Seperti Kapsul Pecah di Mulut

12 Oktober 2003 | 00.00 WIB

Image of Tempo
Perbesar

Baca berita dengan sedikit iklan, klik di sini

Malam siap bersalin subuh. Jalanan sepanjang Legian macet oleh kendaraan yang berderet-deret. Trotoar penuh dengan pelancong asing. Di sekitar berbagai pub yang memutar musik panggung, sebagian turis berkerumun. Sisanya menenteng botol minuman sembari meluberi jalanan. Rupanya, Legian kembali menemukan napas lamanya: menggeliat dan riuh sepanjang malam, seolah lupa pada teror bom pada setahun silam. Tragedi itu meledak dalam jarak sepelemparan batu dari pusat keramaian di Legian, Kuta. Sebut saja Bounty's CafŽ, Paddy's CafŽ, atau Mini Bar.

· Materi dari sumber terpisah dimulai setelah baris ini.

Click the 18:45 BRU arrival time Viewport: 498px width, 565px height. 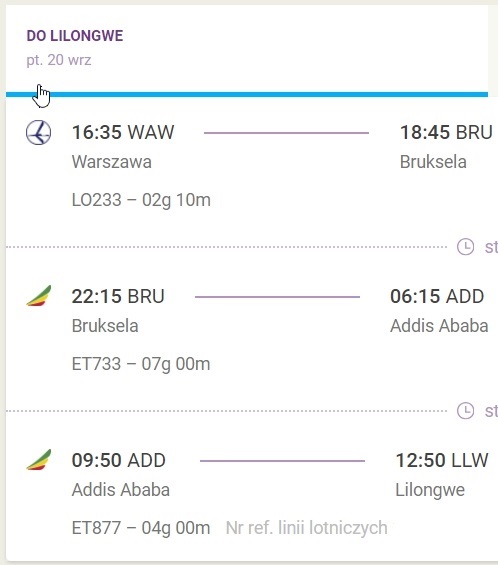pyautogui.click(x=446, y=132)
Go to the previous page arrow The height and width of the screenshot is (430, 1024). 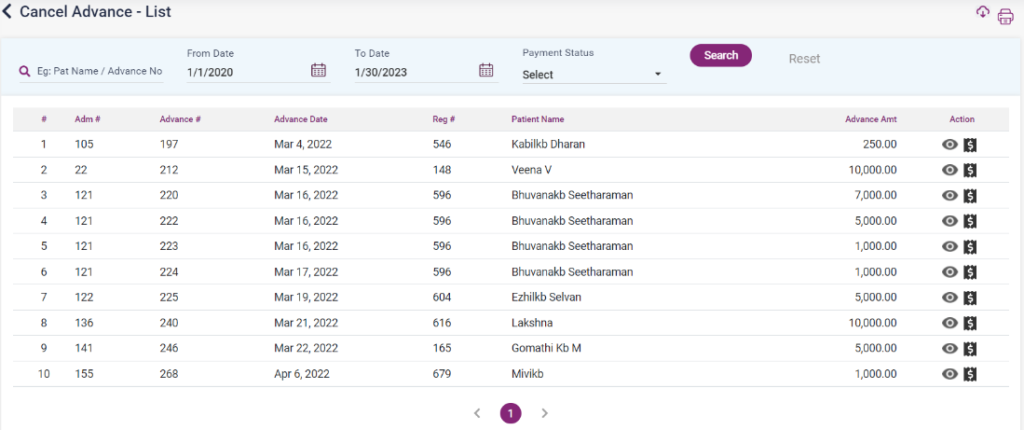477,413
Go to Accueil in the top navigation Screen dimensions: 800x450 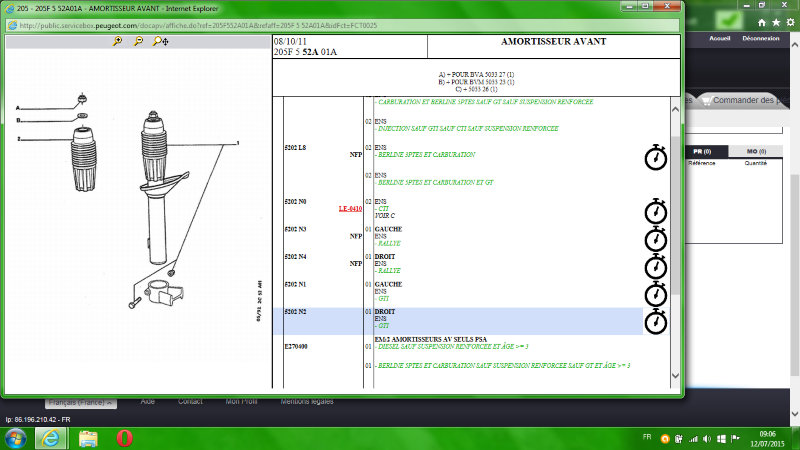(719, 39)
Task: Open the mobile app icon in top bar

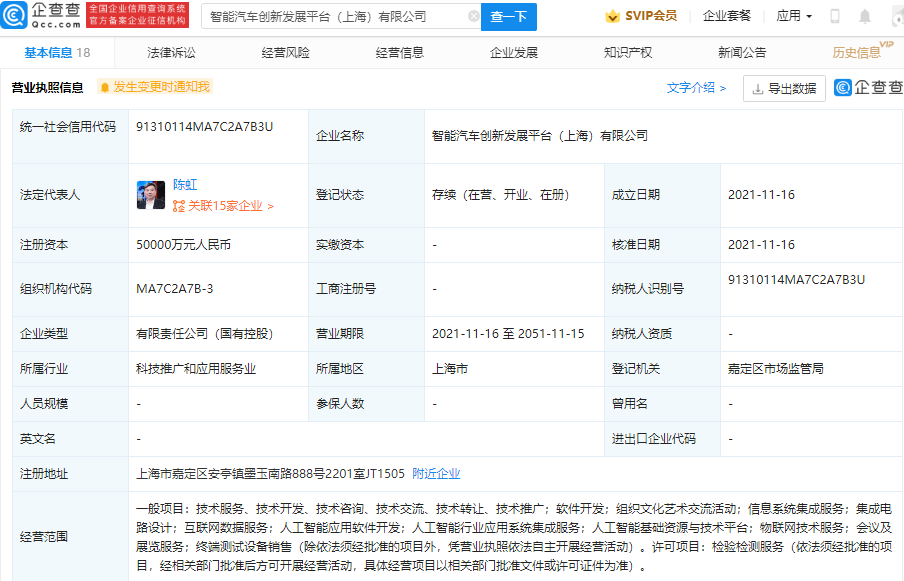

Toh, keriaan malam di Legian tak menulari Suriatim (bukan nama sebenarnya), 40 tahun, wanita asal Banyuwangi. Di antara padatnya manusia yang tengah bersuka-suka, mungkin dialah satu-satunya umat yang gelisah. Suriatim tengah menjajal peruntungannya sebagai pekerja seks. Dia mengerahkan jurus yang dianggapnya jitu dalam menggaet tamu bule: tak perlu cantik, yang penting seksi. Atasan "tank top" hitam dibalur kemeja jambon lusuh tanpa kancing. Lalu dipadu dengan celana ketat hitam. Rambutnya dibiarkan menggerai sepinggang. Wajahnya hitam manis, didempul bedak plus lipstik menyala. Jika menipis, buru-buru dia saput ulang-kendati tak mampu menutupi keriput yang menyembul di sudut-sudut matanya.

Toh, bukan urusan keriput itu benar yang membikin Suriatim gelisah. Sudah tiga belas hari ini dia tak mendapat pelanggan."Sepi. Semua pelanggan larinya sama yang muda-muda dan cantik-cantik," ujarnya kepada TEMPO, yang menemuinya di pelataran Bounty's CafŽ. Dari pengamatan TEMPO, puluhan penjaja seks di situ mayoritas memang berusia di bawah 30-an tahun.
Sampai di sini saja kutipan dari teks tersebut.